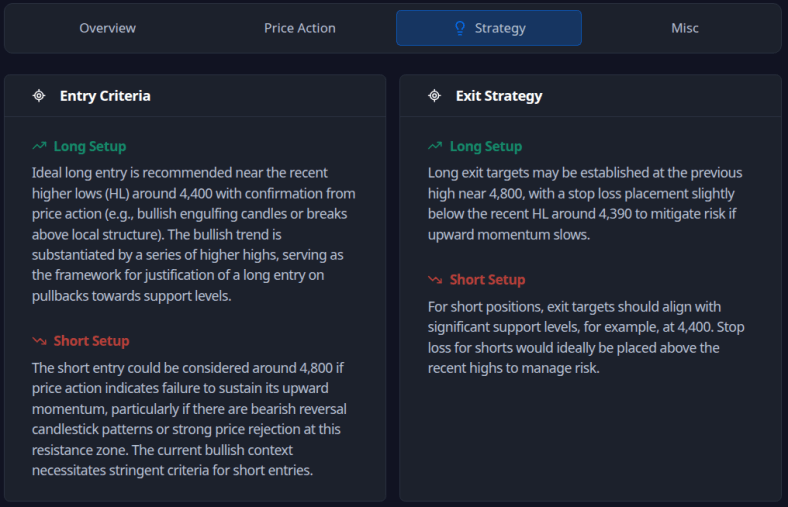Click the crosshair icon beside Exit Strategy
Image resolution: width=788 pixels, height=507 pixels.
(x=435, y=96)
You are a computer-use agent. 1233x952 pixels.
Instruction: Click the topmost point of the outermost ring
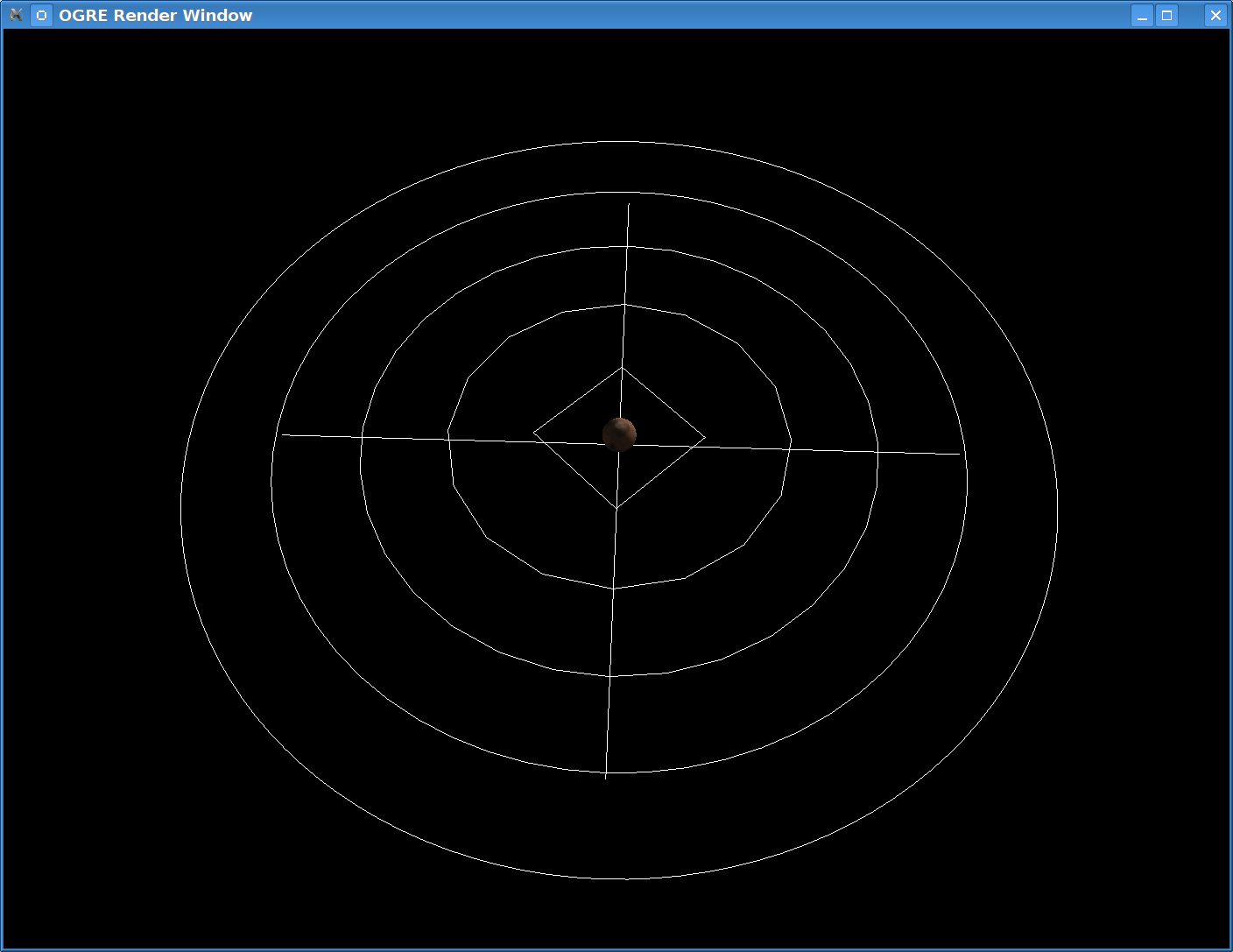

-------------------------

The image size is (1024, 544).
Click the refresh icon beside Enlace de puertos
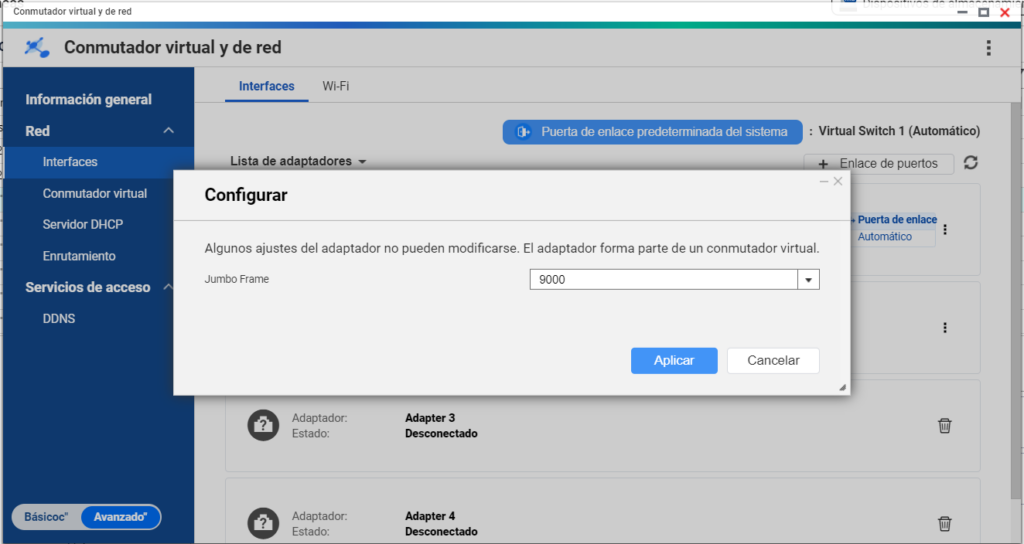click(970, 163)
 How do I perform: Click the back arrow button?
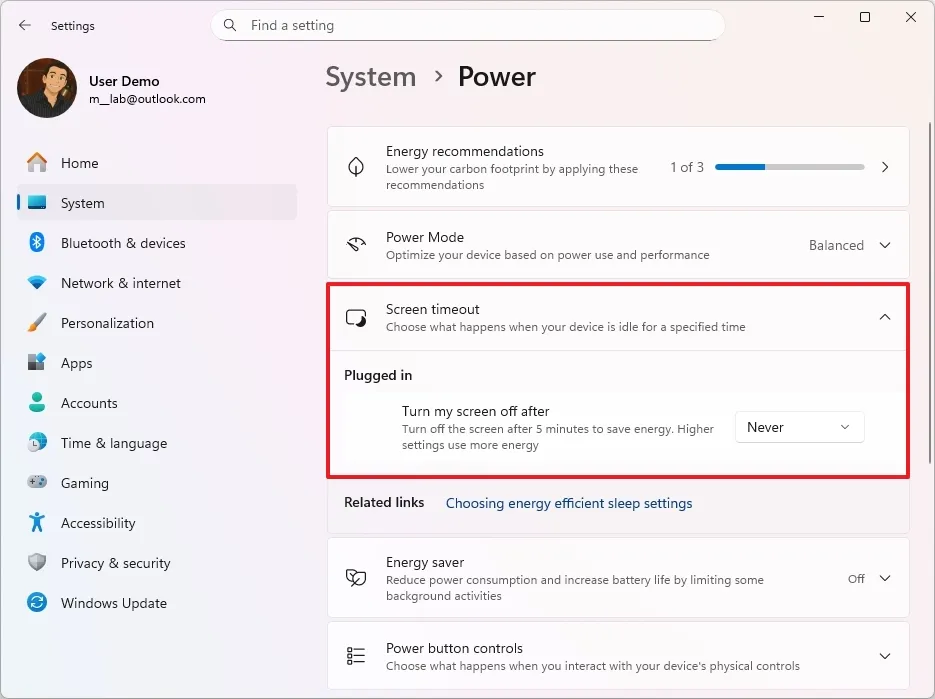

-------------------------

*Work order:*
Output exactly the stretch of the listing that begins at the line containing "Click the refresh" and ends at the line containing "How do I perform: Click", both kept. Omit pictures and everything else.

*Exercise result:*
Click the refresh icon beside Enlace de puertos
click(970, 163)
 How do I perform: Click the back arrow button?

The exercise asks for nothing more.